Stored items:
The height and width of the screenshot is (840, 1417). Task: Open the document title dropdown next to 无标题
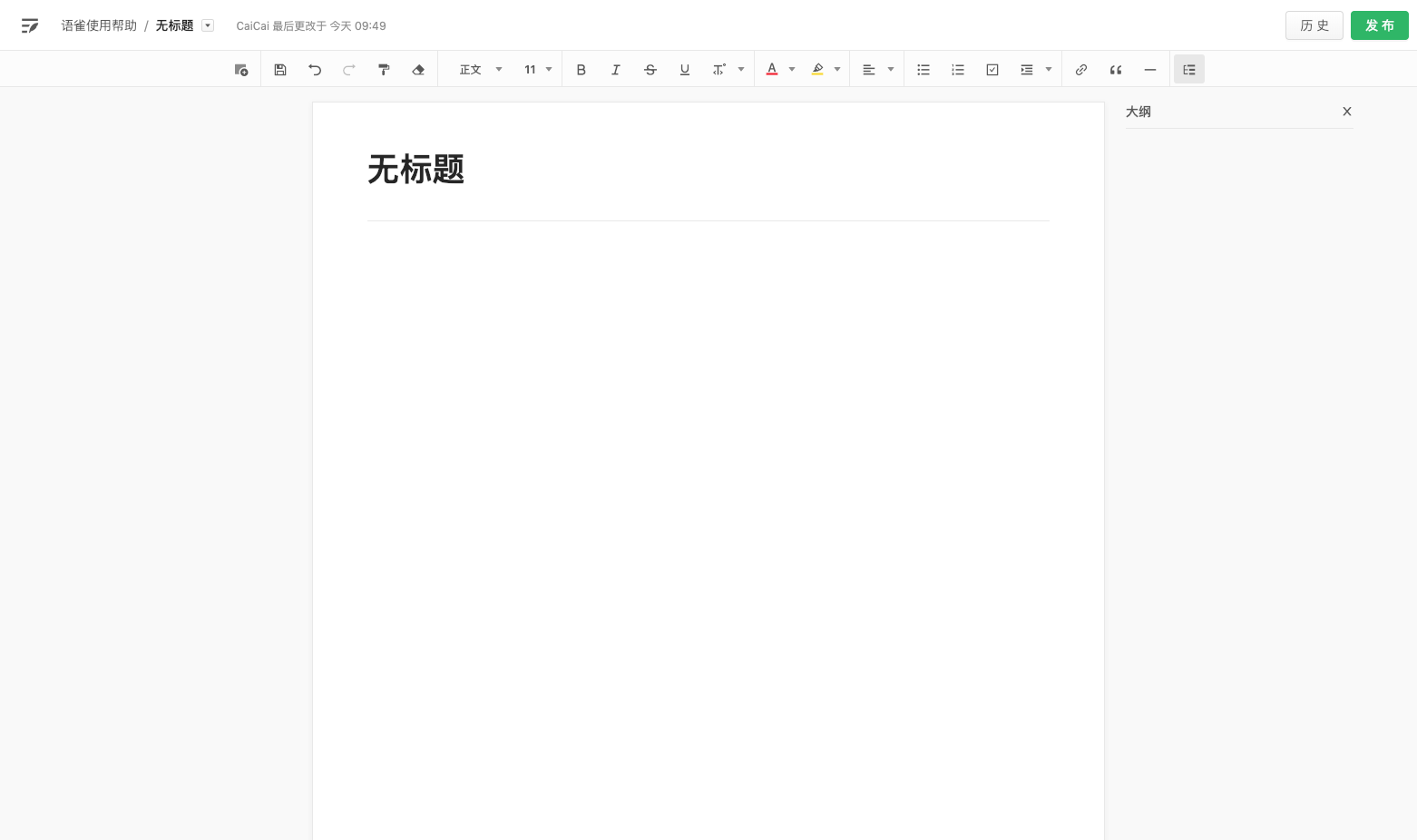pos(208,24)
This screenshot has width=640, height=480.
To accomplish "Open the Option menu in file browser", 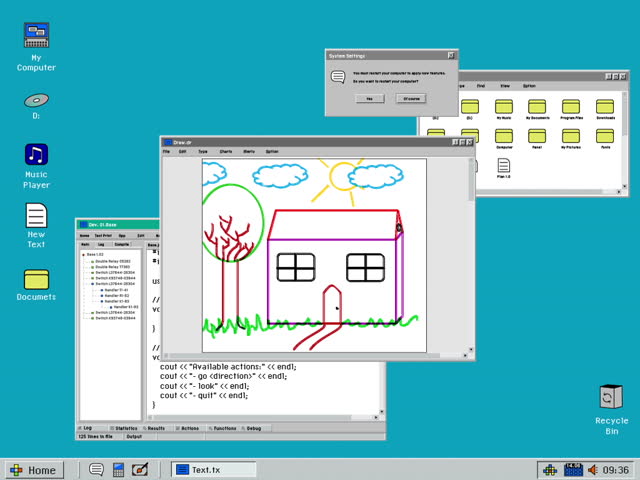I will click(x=529, y=86).
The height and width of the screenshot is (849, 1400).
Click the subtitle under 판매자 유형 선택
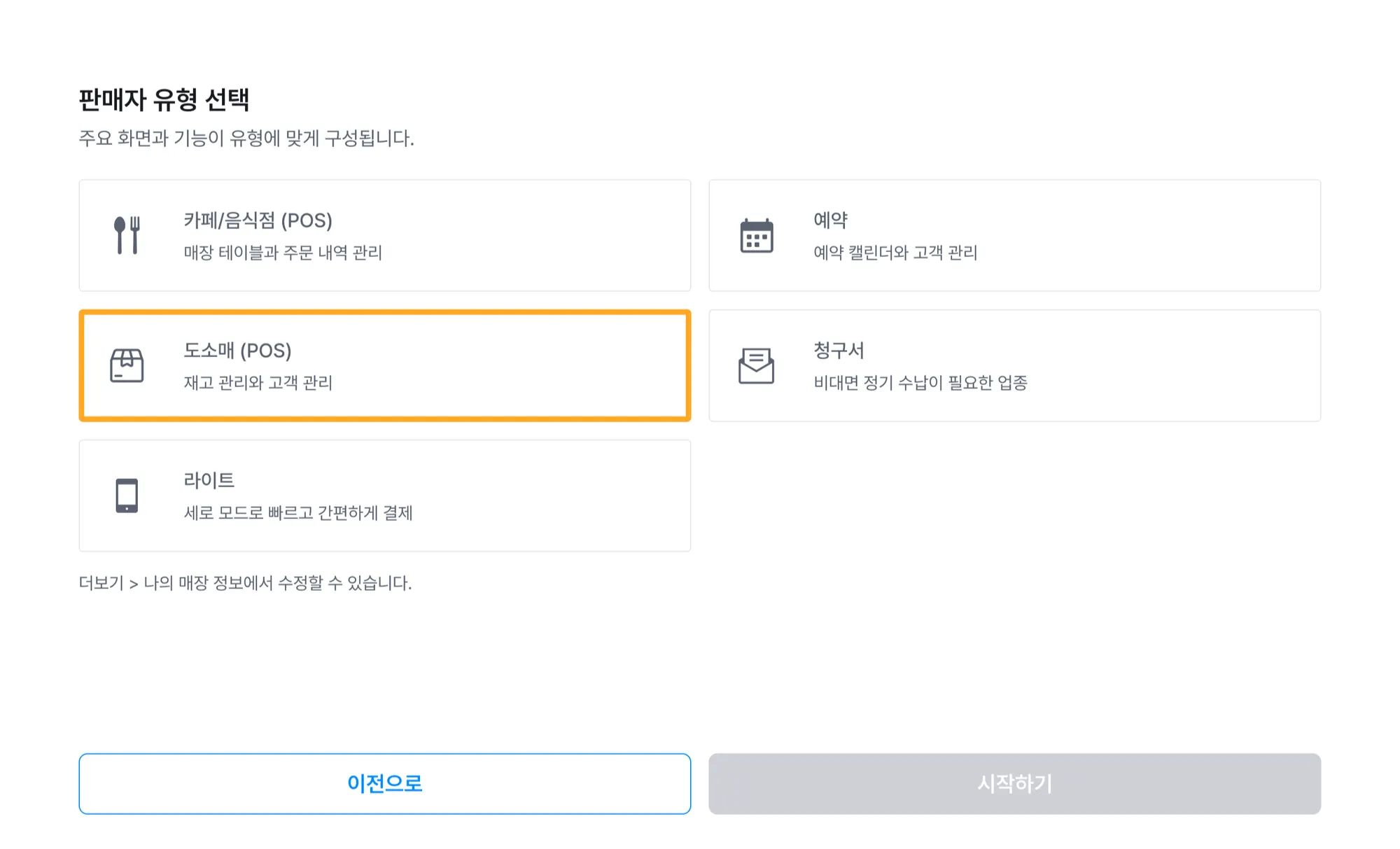pyautogui.click(x=246, y=138)
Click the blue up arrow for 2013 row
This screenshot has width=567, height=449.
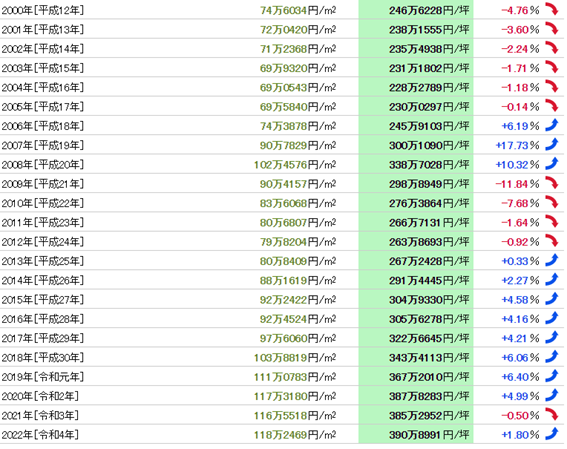coord(552,260)
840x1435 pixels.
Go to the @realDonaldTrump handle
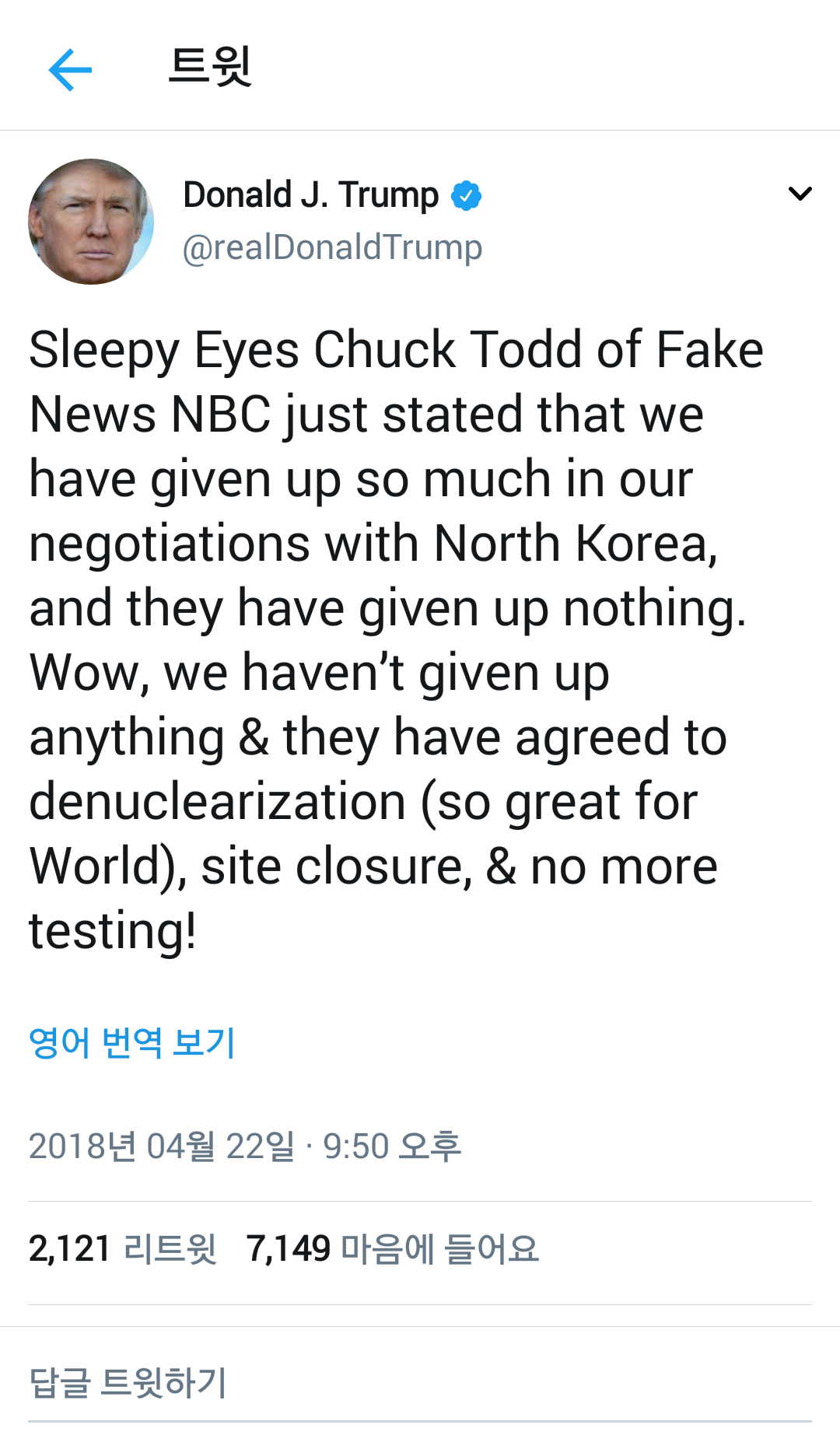coord(332,247)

WHAT IS NEEDED — Quote exactly, and nothing besides, the lines from the one with "840x1435 pixels." through the end of the records above; include both ends and omit the pictures.

SOLVED PROBLEM —
840x1435 pixels.
Go to the @realDonaldTrump handle
coord(332,247)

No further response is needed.